By now you’ve probably heard about the Supreme Court decision in the Hobby Lobby case. The Christian owners of the Hobby Lobby chain of retail stores filed suit, seeking an exemption from paying for health insurance under the Affordable Care Act that covers contraceptive methods it deems in opposition to the Christian beliefs of the owners. The Supreme Court sided with Hobby Lobby, saying in the majority 5–4 opinion that it doubted “the Congress that enacted [Religious Freedom Restoration Act] -- or, for that matter, ACA -- would have believed it a tolerable result to put family-run businesses to the choice of violating their sincerely held religious beliefs or making all of their employees lose their existing healthcare plans.” Because family-run businesses.
Now there’s all kinds of debate about whether the SCOTUS decision infringes on a woman’s right to make medical choices in consultation with her doctor, absent the interference of her employer. There’s also debate about the extent to which this opens up a religious can of worms, allowing for arguments for exemption from a broad swath of laws based on personal religious conviction. All important stuff.
But what caught my attention was a piece on a conservative religious site, arguing that liberal opposition to the Supreme Court ruling was a baseless set of “ridiculous lies liberals are spreading about the Hobby Lobby victory.” In particular, I was struck by the writer’s claim that:
“The justices did not launch an attack on women. Women can still buy birth control, Plan B or whatever abortifacient they want with a doctor’s prescription. There’s just no reason a Christian company should be forced to pay for it.”

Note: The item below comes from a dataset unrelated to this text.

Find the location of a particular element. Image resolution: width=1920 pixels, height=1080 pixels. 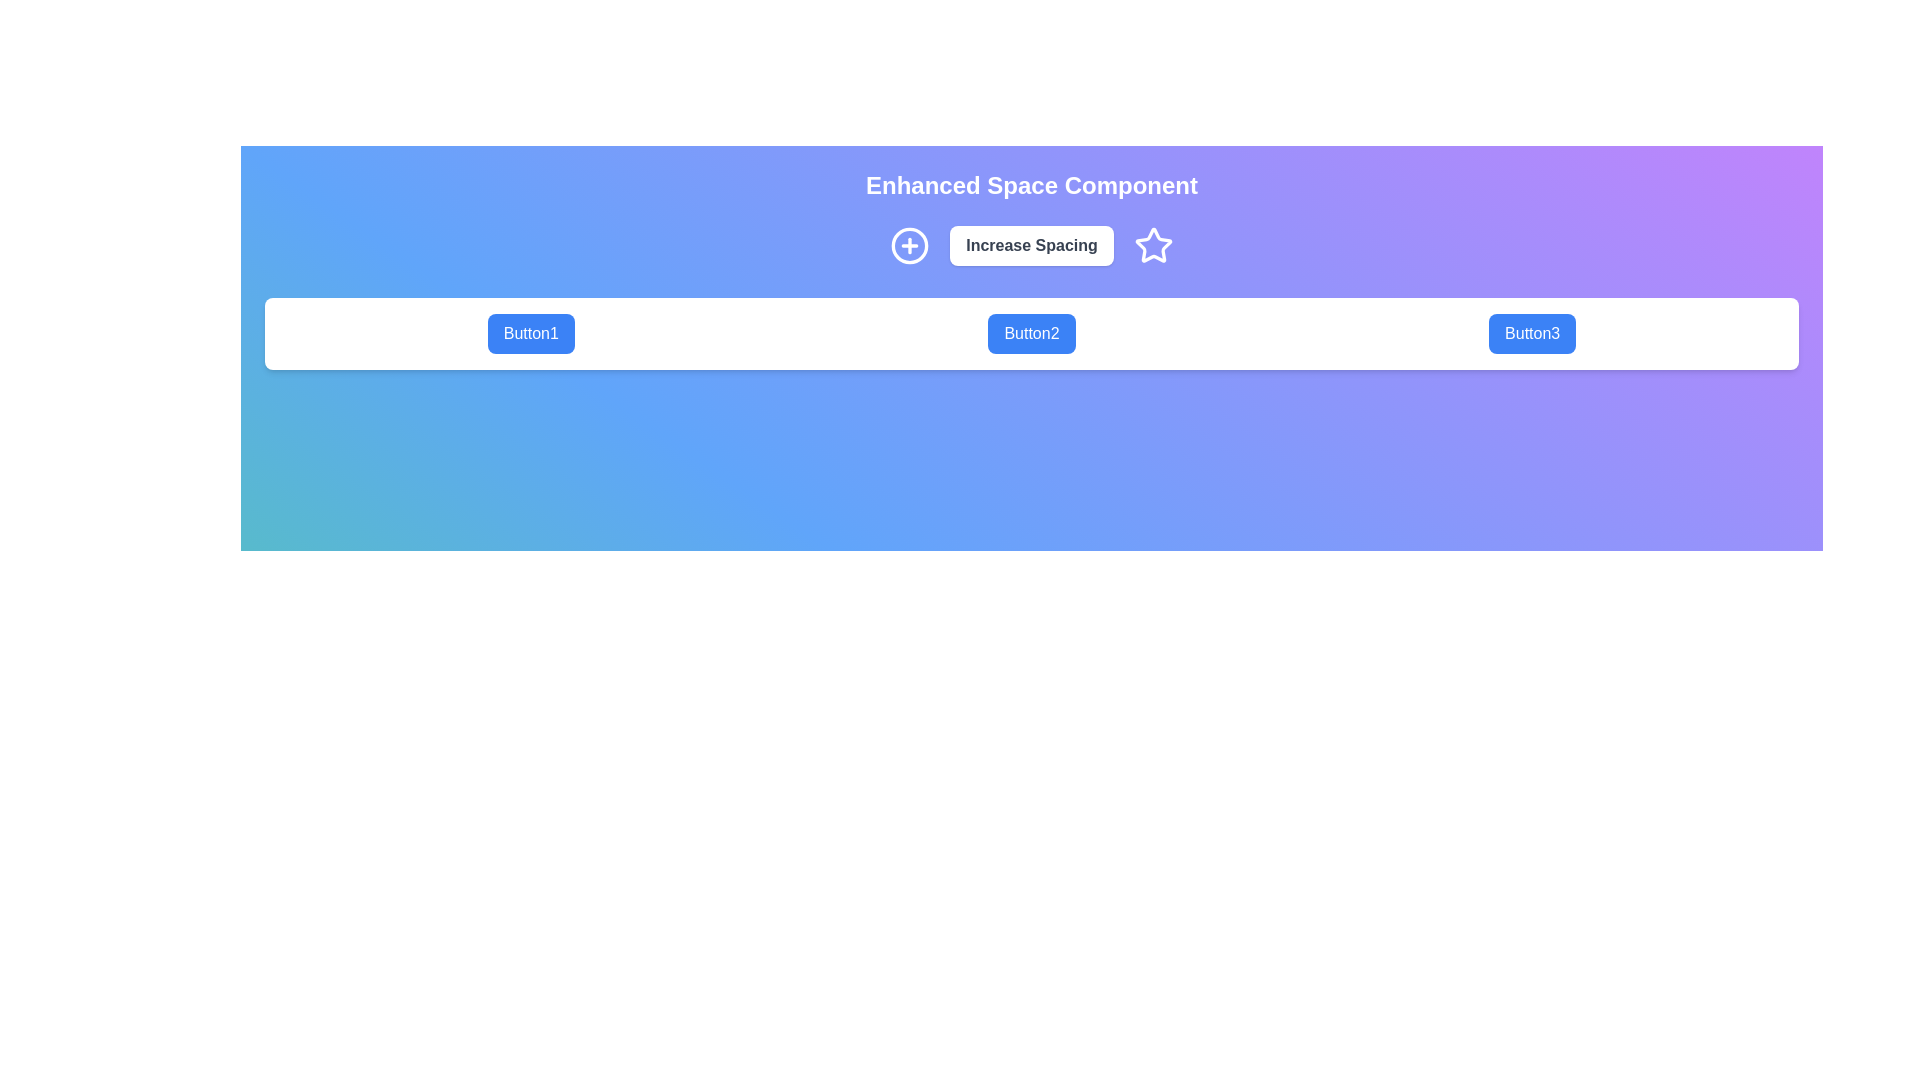

the third button in a row of three buttons is located at coordinates (1531, 333).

It’s kind of small, tucked in there at the end … the assertion of something called a “Christian company.” The author argues that Christian companies, like Hobby Lobby, should be allowed to express their religious convictions by avoiding paying for insurance that contradicts those convictions.
But, simpleminded as I am, I just kept tripping over those two words: Christian company. That sounds an awful lot like Citizens United on ecclesiastical steroids.